Celestia is a theatrical project written and performed by Alvise Camozzi in collaboration with Roberta Colacino. Venice serves simultaneously as the setting and the subject of the work, which traverses different languages and genres to interrogate the contemporary city and its contradictions. The dramaturgy begins with the anthropology essay La bonifica umana, a title that recalls a concept presented during a lecture in the 1930s by Vittorio Cini. On that occasion, the entrepreneur outlined a plan for urban reorganization that prefigured a form of early gentrification, destined to deeply impact the social structure of Venice and the lives of its inhabitants, and which would later influence, in different ways, other cultural capitals around the world.
The idea, also shared and promoted by Giuseppe Volpi, materialized in the creation of a Venice administratively extended beyond the historic island toward the mainland, with the gradual relocation of the working-class population to new neighborhoods connected to the industrial hub.
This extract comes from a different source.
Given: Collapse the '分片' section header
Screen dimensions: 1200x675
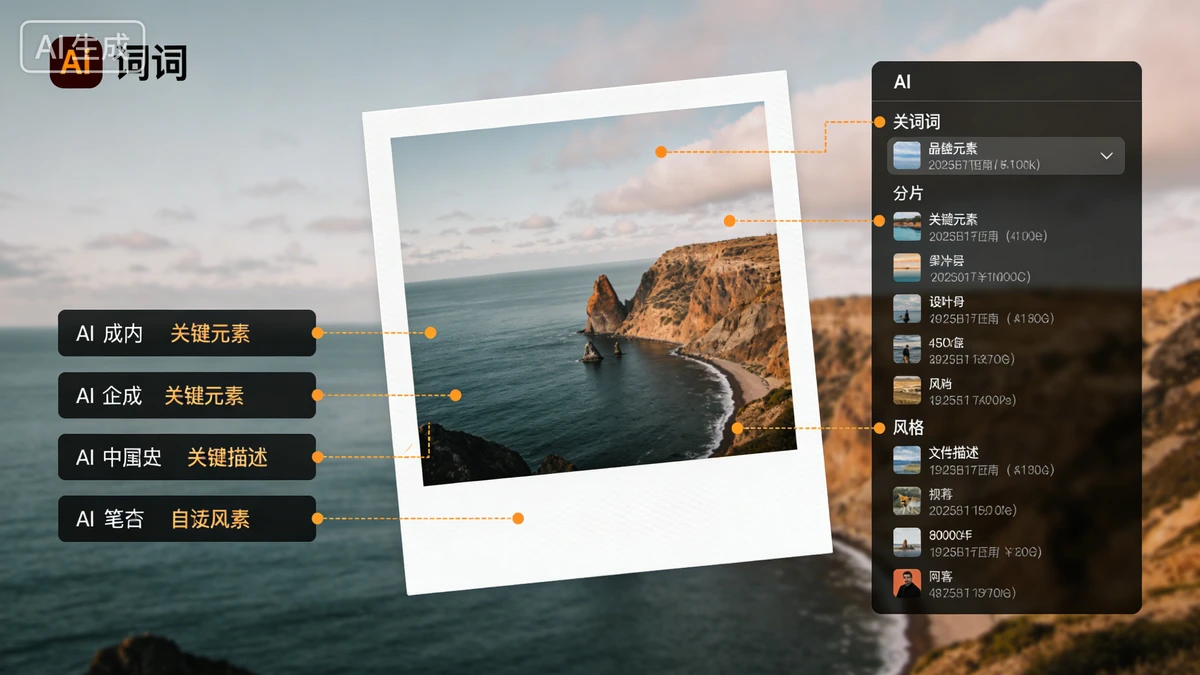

This process, conceived as a rational and modern solution, initiated a structural exodus that irreversibly altered the relationship between the city and its inhabitants.
The text is not approached as a documentary, but as a critical, poetic, and political device, through which the processes of urban emptiness and their repercussions in the present emerge in a fragmented form.
The performance develops from a surreal description of a Veronese painting: the Annunciation. The latter, now exhibited at the Gallerie dell’Accademia, overlaps in an ironic and poetic way, with the narrative of a farewell that is at the same time loving and political, intimate and collective.
Celestia is the name of an old working-class area in the Venetian sestiere of Castello, the location where the story unfolds and from which a broader reflection on dwelling, loss, and urban transformation begins.
The text, already experimented by Alvise Camozzi in the form of readings on several Venetian occasions, constitutes the starting point of a scenic research path that works on the layering of sounds, images, spoken words, and overwritten words. The linguistic investigation is an integral part of the creative process and will be further explored during the residency.
The dramaturgy is structured in two distinct narrative blocks. The first is devoted to Veronese’s painting “Annunciazione” and is narrated in Venetian dialect—a popular language that still retains a strong sense of identity—chosen to address a subject traditionally considered “high.” The second block is narrated in Italian. In this section, the presence of subtitles and translations becomes an integral part of the stage composition, functioning as an additional expressive movement. The Mary of the painting progressively merges with the Mary of the Venetian proletarian exodus, transforming the sacred figure into a historical, political, and contemporary body.